Updated by Brett Smith 8 months ago
Tom Clegg wrote in #note-17:
21023-keepclient-retry-delay @ 22361307cf41f916afd562e7f33fcdaacefe5f9d -- developer-run-tests: #4041
After each attempt, delay increases by a random factor between 1.75x and 2x, but maxes out at 10x initial delay
I believe the industry gold standard algorithm for this is "exponential backoff with jitter," which means "when you retry, double your maximum sleep time (up to a cap), then sleep a random time between 0 and your new maximum." Based on previous review, that's what AWS recommends, that's what CloudFlare implements in its Go backoff package, that's what Google implements in the Python googleapiclient.
This algorithm is not that. Where did this algorithm come from? Is there research on it? Is there some specific reason to believe it's better for us than the algorithm that multiple tech companies multiple orders of magnitude larger than us use for a wide variety of applications?
Because of different implementation languages, third-party libraries, etc., I don't expect we'll ever get the entire Arvados stack using the exact same retry algorithm. But I feel fairly strongly that we shouldn't invent our own without very clear justification.

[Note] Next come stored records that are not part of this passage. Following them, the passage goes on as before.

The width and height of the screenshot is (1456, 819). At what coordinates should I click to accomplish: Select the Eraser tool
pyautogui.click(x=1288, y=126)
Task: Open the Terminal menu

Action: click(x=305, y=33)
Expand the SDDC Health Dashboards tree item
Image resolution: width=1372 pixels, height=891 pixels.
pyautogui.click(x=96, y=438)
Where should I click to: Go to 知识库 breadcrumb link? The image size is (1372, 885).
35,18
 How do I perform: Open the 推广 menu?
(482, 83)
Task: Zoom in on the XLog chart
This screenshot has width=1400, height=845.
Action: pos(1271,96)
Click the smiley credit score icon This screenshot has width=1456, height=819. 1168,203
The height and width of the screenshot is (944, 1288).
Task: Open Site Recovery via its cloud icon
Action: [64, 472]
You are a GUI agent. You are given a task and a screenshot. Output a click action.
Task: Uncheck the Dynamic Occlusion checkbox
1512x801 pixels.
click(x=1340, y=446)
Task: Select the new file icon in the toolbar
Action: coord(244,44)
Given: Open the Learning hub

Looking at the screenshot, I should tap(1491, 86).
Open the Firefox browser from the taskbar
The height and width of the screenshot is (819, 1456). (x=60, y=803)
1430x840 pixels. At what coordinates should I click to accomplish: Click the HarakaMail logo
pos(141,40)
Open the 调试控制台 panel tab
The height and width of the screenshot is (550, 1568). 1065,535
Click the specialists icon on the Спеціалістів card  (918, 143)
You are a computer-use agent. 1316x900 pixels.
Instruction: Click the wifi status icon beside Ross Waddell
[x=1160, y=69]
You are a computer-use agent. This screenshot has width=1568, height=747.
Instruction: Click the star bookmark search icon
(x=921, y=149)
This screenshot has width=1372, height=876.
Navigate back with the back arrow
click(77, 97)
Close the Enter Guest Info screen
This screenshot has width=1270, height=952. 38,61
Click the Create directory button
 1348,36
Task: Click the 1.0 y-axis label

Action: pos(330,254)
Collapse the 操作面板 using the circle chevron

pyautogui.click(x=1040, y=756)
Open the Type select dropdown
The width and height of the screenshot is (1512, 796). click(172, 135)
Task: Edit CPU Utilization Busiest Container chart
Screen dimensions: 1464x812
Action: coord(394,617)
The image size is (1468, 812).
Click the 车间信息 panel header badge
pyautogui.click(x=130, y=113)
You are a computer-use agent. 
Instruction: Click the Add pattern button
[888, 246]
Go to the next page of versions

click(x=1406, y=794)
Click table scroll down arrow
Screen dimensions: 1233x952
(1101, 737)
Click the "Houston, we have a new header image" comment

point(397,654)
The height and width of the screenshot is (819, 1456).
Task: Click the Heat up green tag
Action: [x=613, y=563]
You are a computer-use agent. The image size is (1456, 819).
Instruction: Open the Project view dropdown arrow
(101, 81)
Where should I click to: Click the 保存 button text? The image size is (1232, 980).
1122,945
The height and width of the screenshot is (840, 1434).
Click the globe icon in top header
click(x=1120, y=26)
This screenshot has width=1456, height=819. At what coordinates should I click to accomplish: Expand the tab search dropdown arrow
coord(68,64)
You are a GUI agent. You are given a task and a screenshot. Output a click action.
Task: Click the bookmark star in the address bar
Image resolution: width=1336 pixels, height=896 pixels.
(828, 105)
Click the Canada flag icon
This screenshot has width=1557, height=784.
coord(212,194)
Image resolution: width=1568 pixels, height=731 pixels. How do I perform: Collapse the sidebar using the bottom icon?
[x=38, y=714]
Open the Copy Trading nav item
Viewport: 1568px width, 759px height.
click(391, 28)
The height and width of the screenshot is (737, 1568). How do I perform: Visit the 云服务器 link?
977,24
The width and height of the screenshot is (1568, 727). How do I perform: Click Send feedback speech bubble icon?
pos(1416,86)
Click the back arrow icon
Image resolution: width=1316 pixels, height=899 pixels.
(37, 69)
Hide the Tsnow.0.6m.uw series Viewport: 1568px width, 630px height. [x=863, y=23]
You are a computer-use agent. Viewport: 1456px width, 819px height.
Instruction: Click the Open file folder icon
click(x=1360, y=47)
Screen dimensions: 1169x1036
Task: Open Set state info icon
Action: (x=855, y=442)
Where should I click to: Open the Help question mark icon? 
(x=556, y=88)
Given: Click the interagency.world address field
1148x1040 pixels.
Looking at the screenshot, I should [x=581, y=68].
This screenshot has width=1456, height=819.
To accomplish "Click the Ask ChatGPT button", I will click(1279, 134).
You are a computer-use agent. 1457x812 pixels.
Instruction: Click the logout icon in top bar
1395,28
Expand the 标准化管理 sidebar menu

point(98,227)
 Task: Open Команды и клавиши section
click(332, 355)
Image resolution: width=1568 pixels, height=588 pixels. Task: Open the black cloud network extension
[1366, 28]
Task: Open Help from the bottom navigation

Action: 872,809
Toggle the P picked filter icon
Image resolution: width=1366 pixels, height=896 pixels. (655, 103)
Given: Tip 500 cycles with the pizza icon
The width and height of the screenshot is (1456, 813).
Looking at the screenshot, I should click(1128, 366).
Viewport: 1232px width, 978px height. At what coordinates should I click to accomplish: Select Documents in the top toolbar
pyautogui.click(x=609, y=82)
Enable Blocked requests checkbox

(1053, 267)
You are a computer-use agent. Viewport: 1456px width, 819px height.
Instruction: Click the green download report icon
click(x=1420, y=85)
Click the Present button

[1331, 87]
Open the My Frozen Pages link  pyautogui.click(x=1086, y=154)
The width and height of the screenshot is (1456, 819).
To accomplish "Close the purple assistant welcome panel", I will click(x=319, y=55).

- Follows our coding standards and GUI style guidelines.
- ✅
Can we please remove the "no inline comments" point in the style guide? Nobody likes it, nobody follows it (including this branch), all it does is offer cover for ignoring the rest of the style guide too.
I updated the keepstore response codes so "full" cause 507 "insufficient storage" instead of 503.
I like this cleanup, thank you.
keepproxy uses an initial retry delay of 1s. This is kind of arbitrary. Should it use the regular default 2s instead?
This sounds like a nice cleanup to me too. Thanks.
Updated by Brett Smith 8 months ago
Regarding "how to test with a zero minimum": isn't our usual approach in Go code to have a package variable time duration that we modify during testing? So it starts as the zero duration for regular use and the tests set it higher for measuring. That seems fine.
If that's not appropriate for whatever reason, a sufficiently tiny nonzero minimum also seems okay. Like even 10ms or something. I realize that's breaking the algorithm a bit but it seems much less than inventing our own scaling.
Updated by Tom Clegg 8 months ago
21023-keepclient-retry-delay @ bffc439a72f03126359d468329b8d25febc7bc9e -- developer-run-tests: #4045
- Use jitter algorithm described in #note-18
- MinimumRetryDelay defaults to 1 ms, and is modified to aid testing
- keepproxy just uses the default 2 s initial delay
- removed the "no inline comments" point from the style guide
Updated by Brett Smith 8 months ago
Tom Clegg wrote in #note-20:
21023-keepclient-retry-delay @ bffc439a72f03126359d468329b8d25febc7bc9e -- developer-run-tests: #4045
- Use jitter algorithm described in #note-18
- MinimumRetryDelay defaults to 1 ms, and is modified to aid testing
I'm not sure we needed to do both the options in my last comment, but it's fine.
This is good to merge. I have some readability nits, please take what you want, ignore the rest, and merge:
Commentf("elapsed %v / expect min %v", elapsed, min))
- I appreciate this comment. I think it could be a little more helpful if the wording was just a little more explicit, like maybe "elapsed %v (below|above) expected (min|max) %v"- It would be nice if the
checkInterval
assertions had the same comment. - In
TestDelayCalculator
, it would be nice if the different "paragraphs" were different test methods with names to describe what's being tested. That way the explanations in your comments actually show up in any failure logs. You could break out the anonymousdefer func
andcheckInterval
asStandaloneSuite
methods to keep those DRY.
Thanks.
Updated by Tom Clegg 8 months ago
- % Done changed from 0 to 100
- Status changed from In Progress to Resolved
Applied in changeset arvados|cdbbd5b29a0f2056ef52f23489a29af6d116a94f.